How do you produce text from a text generation model

We use the pytorch and transformers (from huggingface) libraries to run our transformers models.

First, we import the libraries required

import torch
from transformers import AutoTokenizer, AutoModelForCausalLM, BitsAndBytesConfig

We create the model and the tokenizer (see Tokens). You can find a lot of models on the Hugging Face website. You can also specify a folder as the model_name to load a model from your computer.

model_name = "Salesforce/codegen2-1B" # name of the mode

# We use the metal backend as we are mac users.
# You can use "cpu" to run on the cpu
# or "cuda" if you have nvidia
device = "mps"

# We load the model
tokenizer = AutoTokenizer.from_pretrained(model_name, device=device)
model = AutoModelForCausalLM.from_pretrained(model_name, trust_remote_code=True).to("mps")

We can then write a function to use the network.

def generate_text(prompt):
	inputs = tokenizer(prompt, return_tensors="pt").to("mps")
	outputs = model.generate(inputs.input_ids, max_new_tokens=60, attention_mask=inputs.attention_mask, do_sample=True, num_beams=5)
	return tokenizer.decode(outputs[0], skip_special_tokens=True)

Note that we are using Beam search.
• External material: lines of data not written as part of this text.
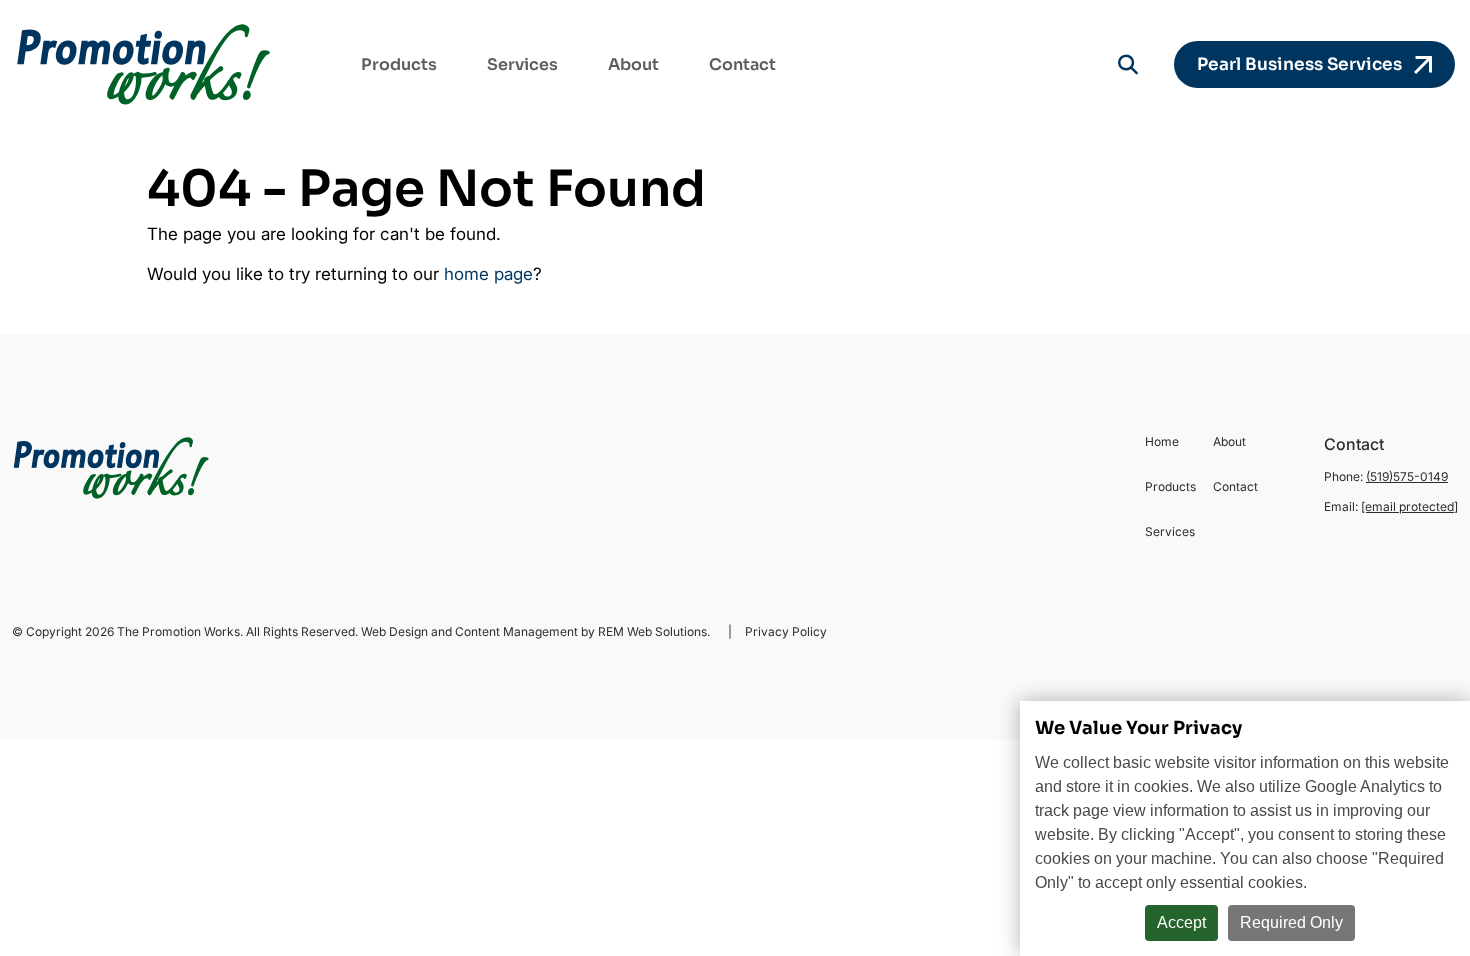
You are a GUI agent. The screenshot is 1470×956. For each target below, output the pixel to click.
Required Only (1291, 922)
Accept (1181, 922)
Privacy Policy (784, 631)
You can use different parameters in model.generate for different ways of picking the next token.

And we can use the function !

>>> generate_text("function generate")
function generate_key() {
	return openssl_pkey_new(array(
		'private_key_bits' => 1024,
		'private_key_type' => OPENSSL_KEYTYPE_RSA,
	));
}

Here, we used a model with 1 billion parameters that specializes in code generation but you can use the same code to run any hugging face model.